Prompt 1: In the wedding ceremony recap, copy everything from "The secret to" down to "wear waterproof mascara." verbatim.
Prompt 2: In the wedding ceremony recap, what was Jonathan's wedding gift?
Prompt 3: Continue the wedding ceremony recap from its last sentence.

Provided text:
____________________

But enough with the sap, and down to the…sap.
The secret to avoid crying while walking down the aisle: your mom reciting stand-up comedy routines in your ear.
We wanted the ceremony to be light and fun with a hint of tradition, and the script my sister wrote fit us to a tee. In addition to the duet, we had a poem, a reading, a traditional wine blessing, and a heaping handful of jokes. Which is another secret to avoid crying through your entire ceremony. Because, CLASSIC BRIDE MISTAKE: I didn’t wear waterproof mascara.
My cousin Jackie was gracious enough to present a short explanation of the Jewish glass-breaking ceremony, in case any of our friends and family members were very confused when Jonathan appeared to be stomping on something angrily during an otherwise peaceful wedding ceremony.
The gorgeous birch chuppah was Jonathan’s wedding gift to me; he and his father assembled it on site the morning of the wedding, topped with the tallit my sister and I wore during our bat mitzvah. The chuppah was easily one of my favorite wedding details, and I’m still trying to convince Jonathan to up-cycle the wood into a coffee table and some rustic votive holders.
A special thank-you to Gretchen for not only playing make-up artist for some of my bridesmaids, but for her enthusiasm with the pink ribbon dancers during the recessional.
When the ceremony ended, that’s when I began to get a hint that we were behind schedule. CLASSIC BRIDE MISTAKE: I planned and printed out an intricate schedule spreadsheet for my wedding party and vendors, but I didn’t have the forethought to bring a watch.
Luckily our photographers zipped through the family portraits in an organized fashion, and managed not to skimp on the quality at the same time.
Another CLASSIC BRIDE MISTAKE: I didn’t hire a wedding coordinator. When the ceremony ended and it became my job to round up our family and wedding party who had sneaked off to cocktail hour to take shots of bourbon, that’s when the hindsight really kicked in. Although my venue came with a rehearsal and day-of coordinator, both the rehearsal and the wedding were riddled with coordination and organization problems, much to my disappointment. After the ceremony, the people-moving part of the coordination fell on my shoulders; at which point I realized I wasn’t entirely sure where to send people, or what was going on, because I had no watch, and I left my wedding binder on one of the reception tables during setup.

____________________

Data section:
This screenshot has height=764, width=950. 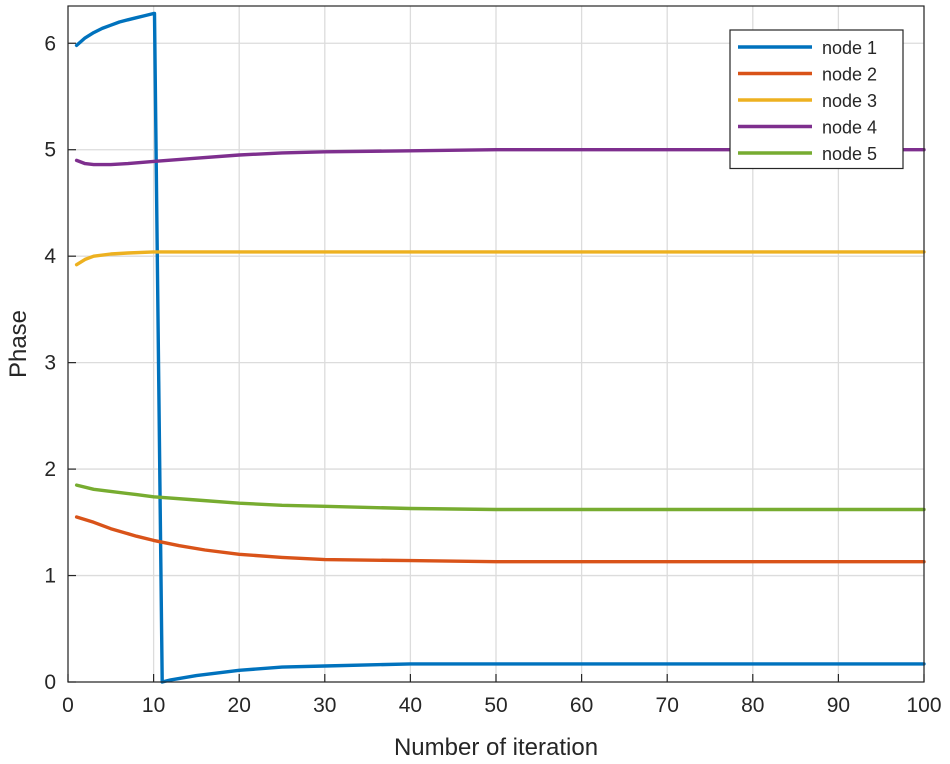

____________________

Task answer 1:
The secret to avoid crying while walking down the aisle: your mom reciting stand-up comedy routines in your ear.
We wanted the ceremony to be light and fun with a hint of tradition, and the script my sister wrote fit us to a tee. In addition to the duet, we had a poem, a reading, a traditional wine blessing, and a heaping handful of jokes. Which is another secret to avoid crying through your entire ceremony. Because, CLASSIC BRIDE MISTAKE: I didn’t wear waterproof mascara.

Task answer 2: The birch chuppah.

Task answer 3:
So I did the only rational thing I could think of: I stomped down to cocktail hour with my train gathered clumsily into my fists to take shots of bourbon with my guests. And obviously to grab some cheese.
Eventually the wedding party gathered for introductions, and I chugged my half-spilled bottle of champagne in the hallway while all six of my bridesmaids tried to negotiate my intricate bustle. CLASSIC BRIDE MISTAKE: I didn’t take down the bustling notes from the seamstress.
Since Jonathan prefers classic country music and I have a weird obsession with Ke$ha, we had to pull out a huge compromise for our first dance. Apparently when one end of the spectrum is Johnny Cash and the other end is Kelly Clarkson, the middle ground ends up being Bob Dylan.
We asked one more gigantic favor of Liz, and she accompanied herself with “Make You Feel My Love” for our first dance. That’s right: a Bob Dylan song that was covered by both Garth Brooks and Adele. If marriage is about compromise, we’re off to a solid start.
Luckily there was no compromise needed for the centerpieces, as I think it was impossible for Jonathan to care less about them. Which was good news for me, because I’m not sure I was ever totally honest with him about just how much pink I’d incorporated into the wedding plans.
During the reception, I avoided a standard classic bride mistake: I made 100% sure Jonathan and I had a chance to eat dinner, and I even found a moment to sneak out to the bar for one of our signature cocktails (Buffalo Trace bourbon with ginger ale).
Though Jonathan rarely passes up a glass of bourbon, his main indulgence for the night was a special whiskey he was saving for a big occasion.
Jack Daniel’s put out a limited edition Sinatra Select bottle, paying homage to a late Jack-drinker who also happened to play Nathan Detroit in my favorite musical.
Jonathan had his groomsmen sign the bottle with a gold glass pen so he can hang onto it as a souvenir. And just to remove any doubt, yes; we’re probably going to turn it into a lamp. I tend to get fixated on specific craft ideas.
Maybe blame the two full bottles of wine on our sweetheart table, but the reception was the biggest blur of all. Brides across the universe will tell you that the night goes by like lightning, and the best advice I got before my flash of a wedding day was to remember to find a moment to take it all in.
And I did.
The wedding was more than a month ago now, but I can still close my eyes and feel like I’m in the moment when my sister decided to recite a haiku we wrote about poop during her maid-of-honor speech.
She also threw in a couple heartfelt moments.
But the greatest moment in her speech (and perhaps the greatest moment in any maid-of-honor speech of all time totally not biased) was when she had our friend Martin, dressed as Santa Claus, deliver me Mean Girls-style candy cane grams. FOUR candy cane grams. YOU GO, GLEN COCO. I mean, you go Aileen Houston.
And none for Gretchen Wieners, BYE.
Jonathan’s brothers took a more traditional approach to their speeches, which was bad news for me because it was getting difficult at this point in the night to suppress tears. The plus side is that nobody chose to mention that we met at a bar, which was very polite of them.
The best men had some words of wisdom for us about the Army lifestyle; one of them mentioned that, however difficult our relationship has been, it will only get harder. Maybe this sounds a little harsh, but it was a heartfelt reminder our wedding day needed.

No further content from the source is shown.